-- Record set follows --

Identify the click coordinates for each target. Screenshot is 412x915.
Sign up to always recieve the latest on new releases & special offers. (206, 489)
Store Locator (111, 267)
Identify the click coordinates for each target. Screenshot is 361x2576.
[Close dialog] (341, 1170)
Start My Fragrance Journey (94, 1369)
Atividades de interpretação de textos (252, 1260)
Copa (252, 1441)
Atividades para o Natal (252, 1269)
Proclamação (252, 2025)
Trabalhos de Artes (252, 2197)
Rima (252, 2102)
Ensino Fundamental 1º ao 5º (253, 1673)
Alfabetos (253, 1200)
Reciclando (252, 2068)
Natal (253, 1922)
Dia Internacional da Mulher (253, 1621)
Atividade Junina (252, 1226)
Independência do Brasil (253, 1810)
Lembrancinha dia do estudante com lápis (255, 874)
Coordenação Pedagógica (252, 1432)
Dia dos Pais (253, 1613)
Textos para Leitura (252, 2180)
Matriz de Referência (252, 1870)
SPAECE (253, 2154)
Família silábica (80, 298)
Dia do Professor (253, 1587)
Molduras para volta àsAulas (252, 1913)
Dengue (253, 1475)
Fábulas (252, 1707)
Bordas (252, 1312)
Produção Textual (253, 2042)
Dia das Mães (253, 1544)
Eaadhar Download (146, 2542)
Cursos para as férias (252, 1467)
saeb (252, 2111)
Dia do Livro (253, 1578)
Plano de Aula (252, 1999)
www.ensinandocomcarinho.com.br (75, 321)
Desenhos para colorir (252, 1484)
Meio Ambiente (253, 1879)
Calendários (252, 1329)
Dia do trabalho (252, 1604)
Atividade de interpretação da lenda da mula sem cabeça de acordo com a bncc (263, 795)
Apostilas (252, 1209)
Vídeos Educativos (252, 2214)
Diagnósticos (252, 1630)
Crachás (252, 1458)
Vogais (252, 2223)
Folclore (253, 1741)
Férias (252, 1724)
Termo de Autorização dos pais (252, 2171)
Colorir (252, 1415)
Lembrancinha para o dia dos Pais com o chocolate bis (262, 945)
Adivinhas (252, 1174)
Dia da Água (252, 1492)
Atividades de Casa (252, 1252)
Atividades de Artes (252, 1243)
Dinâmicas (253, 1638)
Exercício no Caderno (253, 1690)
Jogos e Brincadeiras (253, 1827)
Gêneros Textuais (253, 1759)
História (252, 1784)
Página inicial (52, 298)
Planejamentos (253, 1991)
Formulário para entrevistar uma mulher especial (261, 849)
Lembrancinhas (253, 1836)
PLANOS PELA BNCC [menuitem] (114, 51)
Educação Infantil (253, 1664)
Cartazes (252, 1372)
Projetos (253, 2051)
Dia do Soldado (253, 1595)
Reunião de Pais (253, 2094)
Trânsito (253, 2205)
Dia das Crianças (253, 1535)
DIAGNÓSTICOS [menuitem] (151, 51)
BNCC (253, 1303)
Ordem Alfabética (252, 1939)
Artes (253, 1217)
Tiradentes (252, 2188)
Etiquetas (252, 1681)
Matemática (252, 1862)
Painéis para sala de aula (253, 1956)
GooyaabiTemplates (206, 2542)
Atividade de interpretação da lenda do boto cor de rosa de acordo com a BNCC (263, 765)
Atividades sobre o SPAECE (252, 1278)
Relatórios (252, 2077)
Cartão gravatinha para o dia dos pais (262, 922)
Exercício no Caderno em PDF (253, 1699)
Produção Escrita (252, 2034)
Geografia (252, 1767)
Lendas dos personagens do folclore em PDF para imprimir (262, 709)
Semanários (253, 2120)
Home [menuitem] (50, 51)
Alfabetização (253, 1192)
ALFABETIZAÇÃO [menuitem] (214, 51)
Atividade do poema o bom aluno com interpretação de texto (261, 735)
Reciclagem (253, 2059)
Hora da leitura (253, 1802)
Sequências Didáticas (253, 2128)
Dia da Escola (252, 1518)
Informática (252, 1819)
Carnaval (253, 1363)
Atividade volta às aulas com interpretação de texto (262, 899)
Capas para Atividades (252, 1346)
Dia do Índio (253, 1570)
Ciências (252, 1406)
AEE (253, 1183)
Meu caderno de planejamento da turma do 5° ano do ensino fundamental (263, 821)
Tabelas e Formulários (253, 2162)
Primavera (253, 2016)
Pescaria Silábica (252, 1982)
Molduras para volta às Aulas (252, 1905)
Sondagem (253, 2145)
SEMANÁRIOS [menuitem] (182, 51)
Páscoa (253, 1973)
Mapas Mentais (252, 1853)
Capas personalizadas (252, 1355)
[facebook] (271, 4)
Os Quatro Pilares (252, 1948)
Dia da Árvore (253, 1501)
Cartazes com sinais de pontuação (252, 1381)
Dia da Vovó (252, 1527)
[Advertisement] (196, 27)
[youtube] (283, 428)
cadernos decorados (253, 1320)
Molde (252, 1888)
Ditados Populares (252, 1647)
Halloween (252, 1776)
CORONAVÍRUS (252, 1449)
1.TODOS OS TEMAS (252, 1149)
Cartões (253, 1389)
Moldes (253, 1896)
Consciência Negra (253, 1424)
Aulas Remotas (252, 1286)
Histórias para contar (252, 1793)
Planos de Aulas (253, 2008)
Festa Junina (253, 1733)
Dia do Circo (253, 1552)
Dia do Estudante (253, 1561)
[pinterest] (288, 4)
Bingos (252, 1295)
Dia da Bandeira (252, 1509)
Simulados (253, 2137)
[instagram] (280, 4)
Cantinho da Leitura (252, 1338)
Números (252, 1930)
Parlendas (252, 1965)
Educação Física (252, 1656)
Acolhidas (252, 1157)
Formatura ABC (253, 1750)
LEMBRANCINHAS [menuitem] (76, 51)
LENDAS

-- Record set concluded --

_Task statement_
Only the lines from the one containing "SEMANÁRIOS [menuitem] (182, 51)" through the end of the records above belong in the answer, each exactly as written.

_Exercise solution_
SEMANÁRIOS [menuitem] (182, 51)
Páscoa (253, 1973)
Mapas Mentais (252, 1853)
Capas personalizadas (252, 1355)
[facebook] (271, 4)
Os Quatro Pilares (252, 1948)
Dia da Árvore (253, 1501)
Cartazes com sinais de pontuação (252, 1381)
Dia da Vovó (252, 1527)
[Advertisement] (196, 27)
[youtube] (283, 428)
cadernos decorados (253, 1320)
Molde (252, 1888)
Ditados Populares (252, 1647)
Halloween (252, 1776)
CORONAVÍRUS (252, 1449)
1.TODOS OS TEMAS (252, 1149)
Cartões (253, 1389)
Moldes (253, 1896)
Consciência Negra (253, 1424)
Aulas Remotas (252, 1286)
Histórias para contar (252, 1793)
Planos de Aulas (253, 2008)
Festa Junina (253, 1733)
Dia do Circo (253, 1552)
Dia do Estudante (253, 1561)
[pinterest] (288, 4)
Bingos (252, 1295)
Dia da Bandeira (252, 1509)
Simulados (253, 2137)
[instagram] (280, 4)
Cantinho da Leitura (252, 1338)
Números (252, 1930)
Parlendas (252, 1965)
Educação Física (252, 1656)
Acolhidas (252, 1157)
Formatura ABC (253, 1750)
LEMBRANCINHAS [menuitem] (76, 51)
LENDAS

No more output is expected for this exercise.